Aim: Rewrite the lines between the line holding "Given: Choose the 智慧家庭系列 blue box" and the line holding "Given: Tap the green 05 number tag", inclusive. Multiply every coordinate in the answers by 0.7 and round each to a whole number, with halves rounded up, and leave all other text unchanged.

Raw records:
>>
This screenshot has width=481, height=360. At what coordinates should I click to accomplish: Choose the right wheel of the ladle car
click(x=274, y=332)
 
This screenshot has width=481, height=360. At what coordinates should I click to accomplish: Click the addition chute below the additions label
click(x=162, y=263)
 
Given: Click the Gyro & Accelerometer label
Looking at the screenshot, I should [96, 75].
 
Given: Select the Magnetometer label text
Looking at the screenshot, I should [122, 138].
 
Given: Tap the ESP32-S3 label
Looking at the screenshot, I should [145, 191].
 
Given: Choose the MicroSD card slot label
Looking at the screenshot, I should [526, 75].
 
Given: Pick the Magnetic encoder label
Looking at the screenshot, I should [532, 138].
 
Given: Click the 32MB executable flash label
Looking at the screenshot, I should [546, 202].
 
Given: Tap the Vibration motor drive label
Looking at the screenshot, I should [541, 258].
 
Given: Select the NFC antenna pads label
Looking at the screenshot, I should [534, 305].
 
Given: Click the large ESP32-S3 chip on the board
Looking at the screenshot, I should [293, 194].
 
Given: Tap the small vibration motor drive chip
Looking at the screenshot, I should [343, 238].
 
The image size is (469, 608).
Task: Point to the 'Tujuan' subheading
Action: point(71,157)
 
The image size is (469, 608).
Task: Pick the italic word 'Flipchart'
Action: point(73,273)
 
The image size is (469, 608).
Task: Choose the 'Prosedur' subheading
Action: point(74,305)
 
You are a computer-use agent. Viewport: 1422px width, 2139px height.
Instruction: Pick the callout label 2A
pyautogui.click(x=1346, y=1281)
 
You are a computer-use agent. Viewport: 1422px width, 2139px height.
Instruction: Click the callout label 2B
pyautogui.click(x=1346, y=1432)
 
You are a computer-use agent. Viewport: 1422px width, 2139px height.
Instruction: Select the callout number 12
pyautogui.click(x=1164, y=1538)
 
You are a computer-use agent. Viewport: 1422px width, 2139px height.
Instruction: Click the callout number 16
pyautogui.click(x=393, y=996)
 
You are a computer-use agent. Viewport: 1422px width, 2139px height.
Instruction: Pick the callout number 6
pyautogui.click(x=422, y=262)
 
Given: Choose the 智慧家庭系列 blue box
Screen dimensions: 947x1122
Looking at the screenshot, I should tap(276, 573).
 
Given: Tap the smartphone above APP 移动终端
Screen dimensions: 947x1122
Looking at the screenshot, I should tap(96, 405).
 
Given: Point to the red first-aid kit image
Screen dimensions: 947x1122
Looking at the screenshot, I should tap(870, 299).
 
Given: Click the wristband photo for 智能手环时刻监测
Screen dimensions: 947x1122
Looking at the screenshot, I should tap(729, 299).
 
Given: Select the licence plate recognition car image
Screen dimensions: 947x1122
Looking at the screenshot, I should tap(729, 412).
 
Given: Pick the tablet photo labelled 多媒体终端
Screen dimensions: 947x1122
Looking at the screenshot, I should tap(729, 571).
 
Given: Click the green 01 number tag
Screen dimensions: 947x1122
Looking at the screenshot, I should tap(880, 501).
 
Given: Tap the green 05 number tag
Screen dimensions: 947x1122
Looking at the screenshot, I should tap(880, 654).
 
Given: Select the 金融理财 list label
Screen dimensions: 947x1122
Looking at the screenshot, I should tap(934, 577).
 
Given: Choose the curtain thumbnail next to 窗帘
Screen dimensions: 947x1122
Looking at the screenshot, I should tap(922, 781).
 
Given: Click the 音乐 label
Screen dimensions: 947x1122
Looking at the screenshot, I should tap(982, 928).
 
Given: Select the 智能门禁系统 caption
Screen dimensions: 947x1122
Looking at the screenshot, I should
<<
Solution to the exercise:
Given: Choose the 智慧家庭系列 blue box
Screen dimensions: 947x1122
Looking at the screenshot, I should tap(193, 401).
 
Given: Tap the smartphone above APP 移动终端
Screen dimensions: 947x1122
Looking at the screenshot, I should tap(67, 284).
 
Given: Point to the red first-aid kit image
Screen dimensions: 947x1122
Looking at the screenshot, I should tap(609, 209).
 
Given: Click the wristband photo for 智能手环时刻监测
Screen dimensions: 947x1122
Looking at the screenshot, I should tap(510, 209).
 
Given: Select the licence plate recognition car image
Screen dimensions: 947x1122
Looking at the screenshot, I should tap(510, 288).
 
Given: Pick the tablet photo labelled 多媒体终端
Screen dimensions: 947x1122
Looking at the screenshot, I should tap(510, 400).
 
Given: Click the green 01 number tag
Screen dimensions: 947x1122
Looking at the screenshot, I should tap(616, 351).
 
Given: Tap the green 05 number tag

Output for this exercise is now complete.